MATERIAL TO PROCESS →

Segment Open

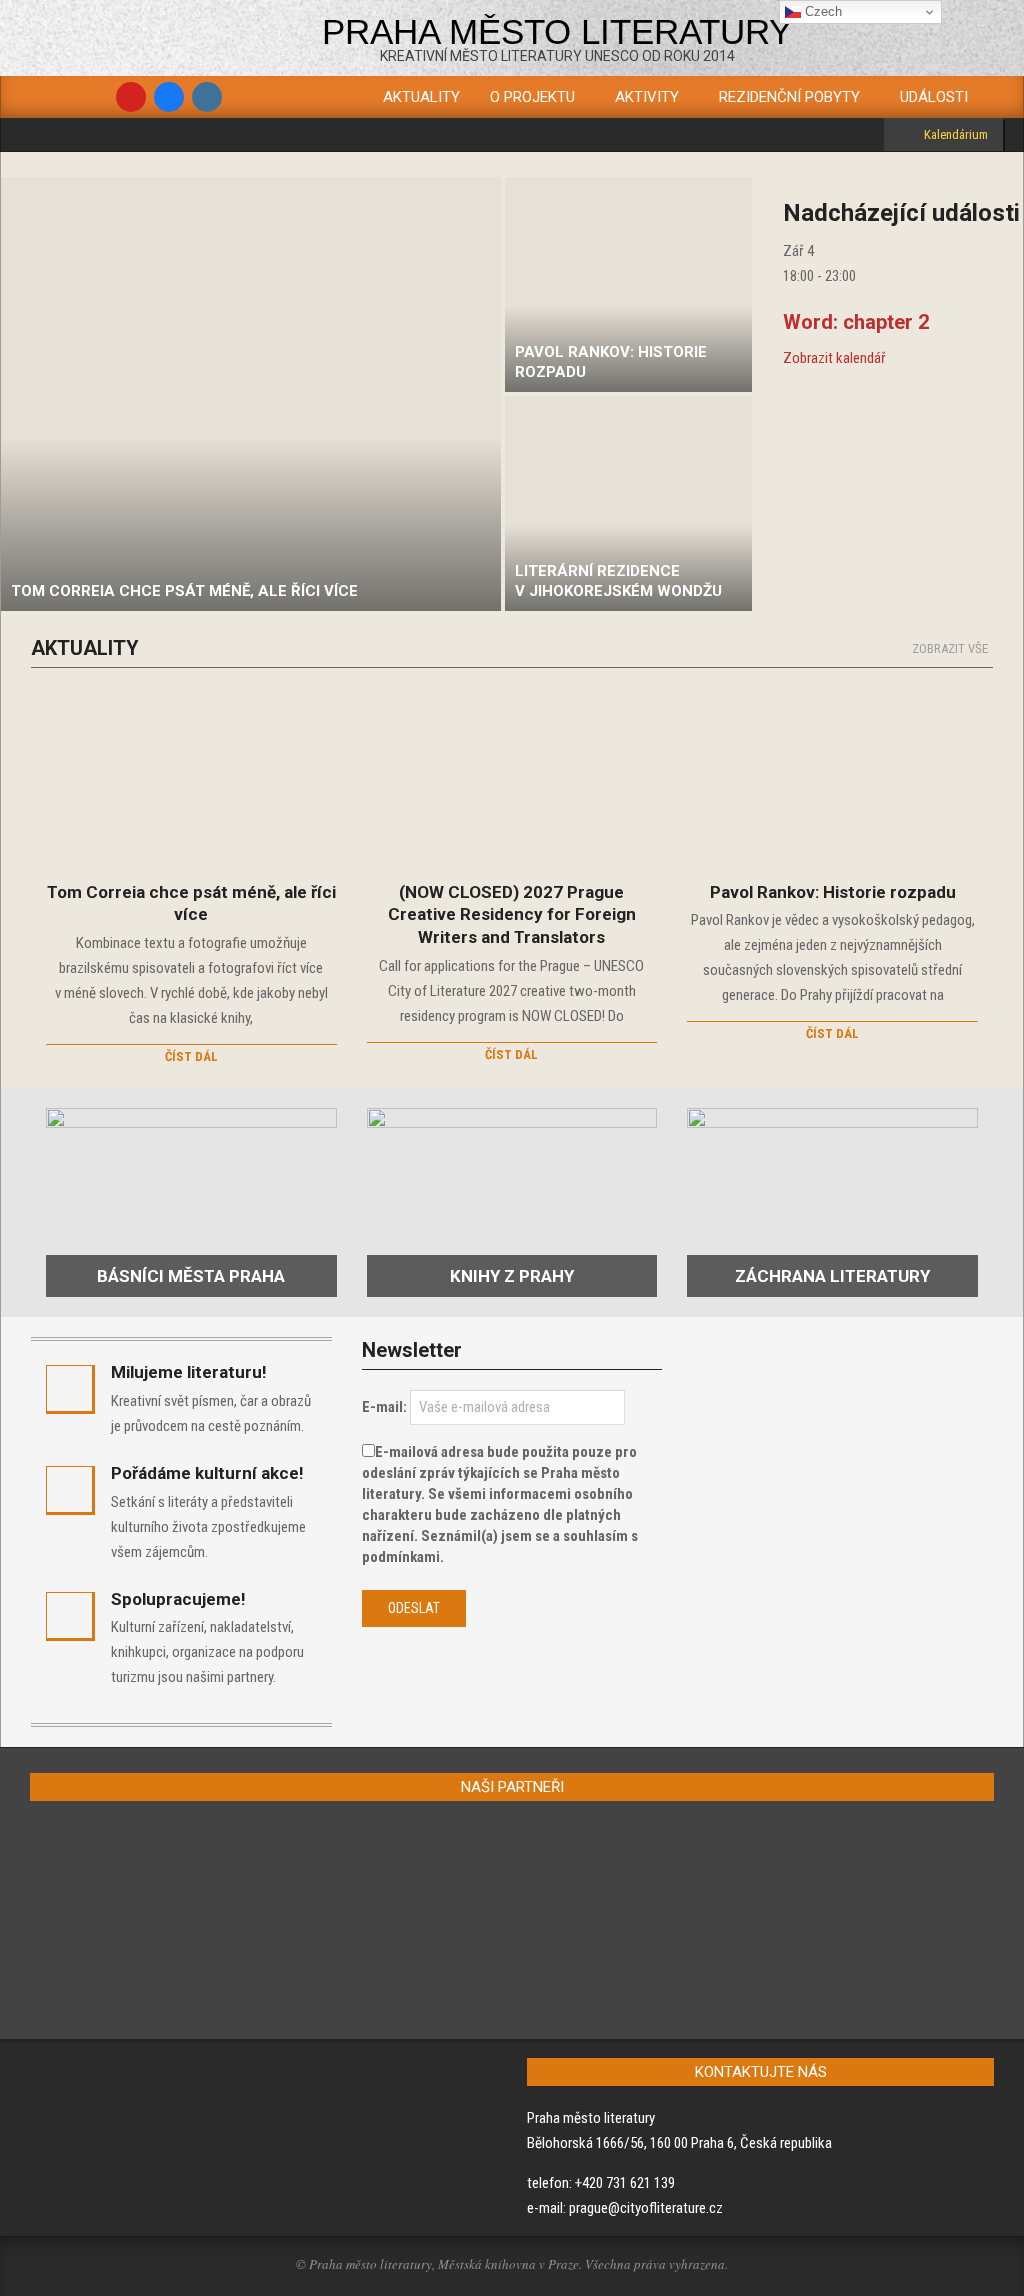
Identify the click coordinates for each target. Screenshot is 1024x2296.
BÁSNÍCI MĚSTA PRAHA (191, 1276)
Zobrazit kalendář (834, 358)
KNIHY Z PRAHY (512, 1276)
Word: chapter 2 (856, 322)
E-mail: (384, 1407)
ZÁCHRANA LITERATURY (832, 1276)
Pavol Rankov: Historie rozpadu (833, 892)
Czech (821, 11)
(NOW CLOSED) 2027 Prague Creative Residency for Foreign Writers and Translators (512, 914)
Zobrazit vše (950, 648)
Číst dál (191, 1056)
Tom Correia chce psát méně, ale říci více (191, 903)
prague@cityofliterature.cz (646, 2208)
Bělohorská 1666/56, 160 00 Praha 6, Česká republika (679, 2143)
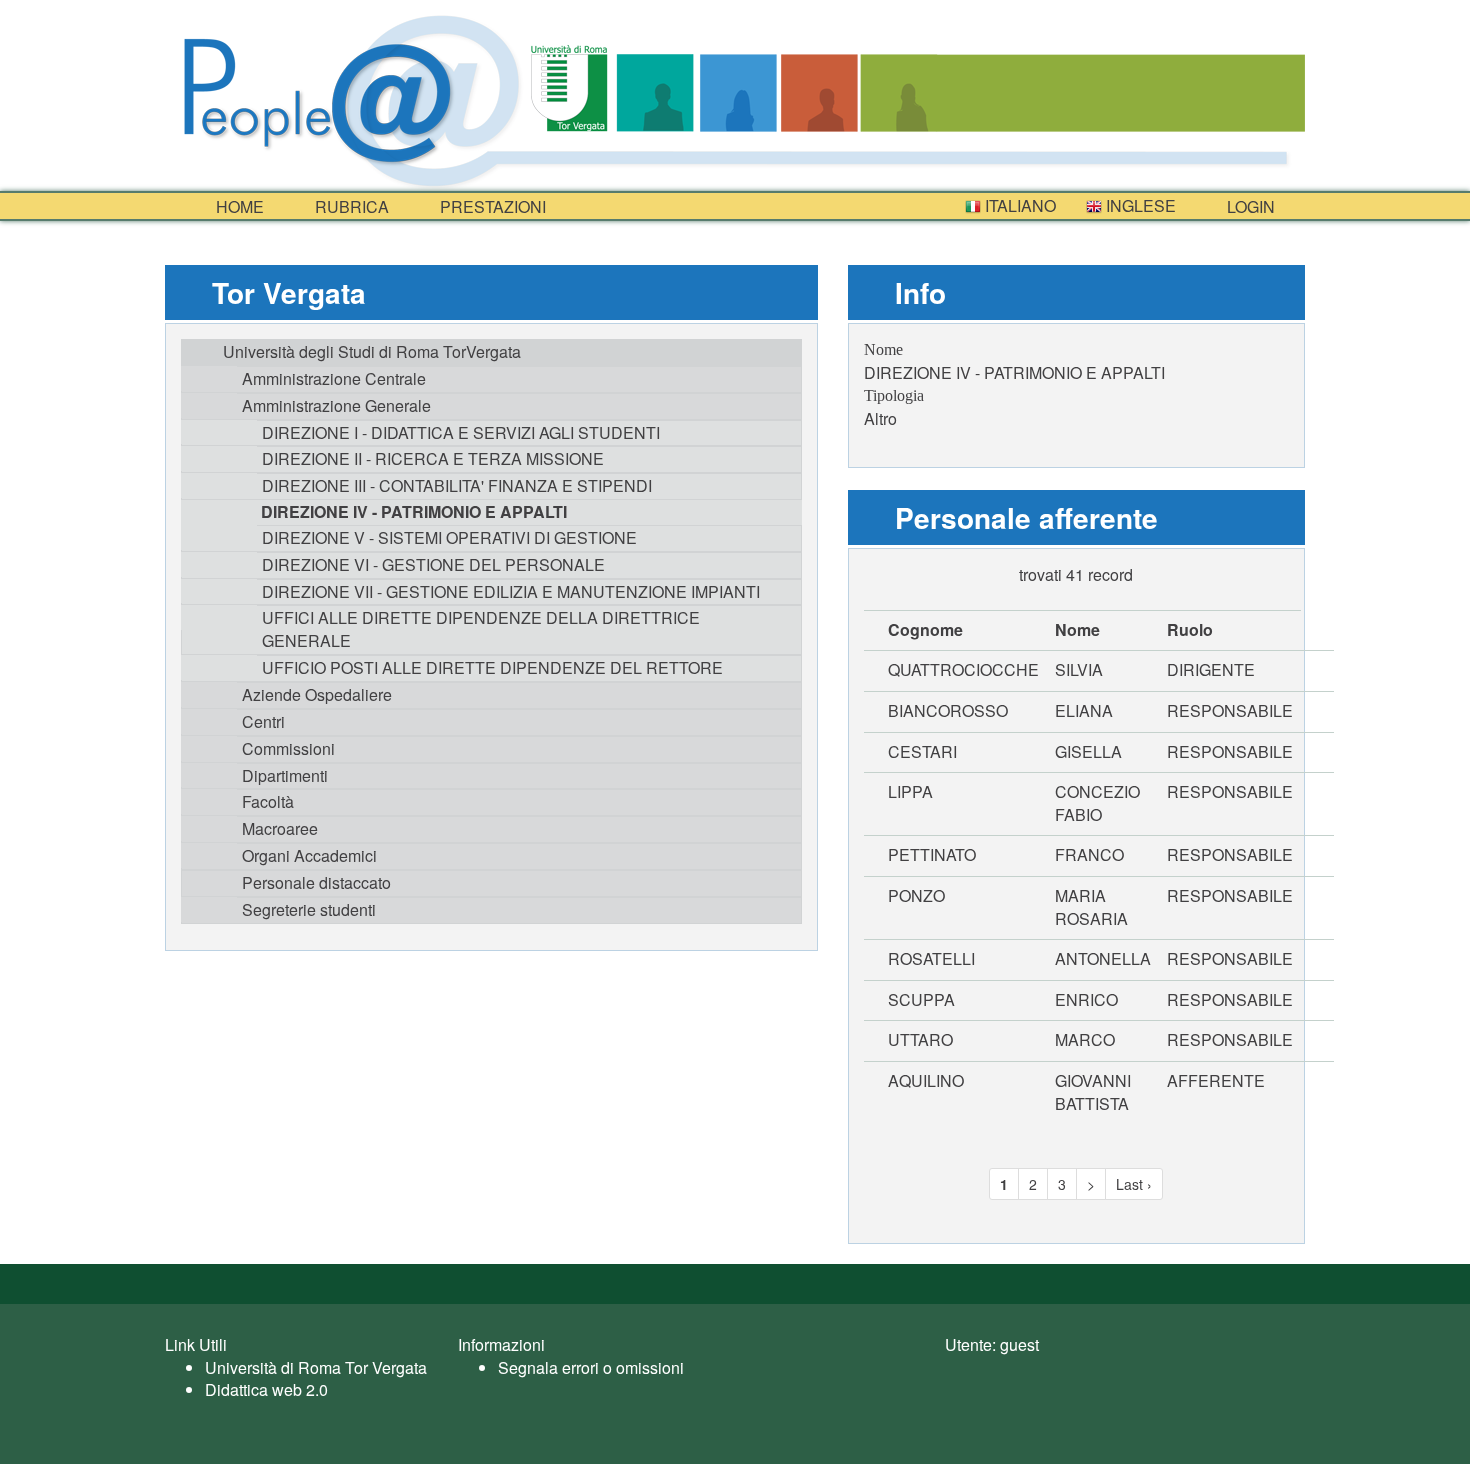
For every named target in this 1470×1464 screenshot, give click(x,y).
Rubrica (350, 206)
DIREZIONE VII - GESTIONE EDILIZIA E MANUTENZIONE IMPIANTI (511, 591)
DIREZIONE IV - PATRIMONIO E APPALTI (414, 511)
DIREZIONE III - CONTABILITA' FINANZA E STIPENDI (457, 485)
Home (238, 206)
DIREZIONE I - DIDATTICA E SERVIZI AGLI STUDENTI (461, 432)
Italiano (1018, 205)
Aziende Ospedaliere (317, 694)
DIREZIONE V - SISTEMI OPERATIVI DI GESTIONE (449, 537)
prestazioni (491, 206)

Segment Closed

Your response should consist solely of the lines from the one that holds "For every named" through the end of the listing above, reproduced exactly.

For every named target in this 1470×1464 screenshot, give click(x,y).
Rubrica (350, 206)
DIREZIONE VII - GESTIONE EDILIZIA E MANUTENZIONE IMPIANTI (511, 591)
DIREZIONE IV - PATRIMONIO E APPALTI (414, 511)
DIREZIONE III - CONTABILITA' FINANZA E STIPENDI (457, 485)
Home (238, 206)
DIREZIONE I - DIDATTICA E SERVIZI AGLI STUDENTI (461, 432)
Italiano (1018, 205)
Aziende Ospedaliere (317, 694)
DIREZIONE V - SISTEMI OPERATIVI DI GESTIONE (449, 537)
prestazioni (491, 206)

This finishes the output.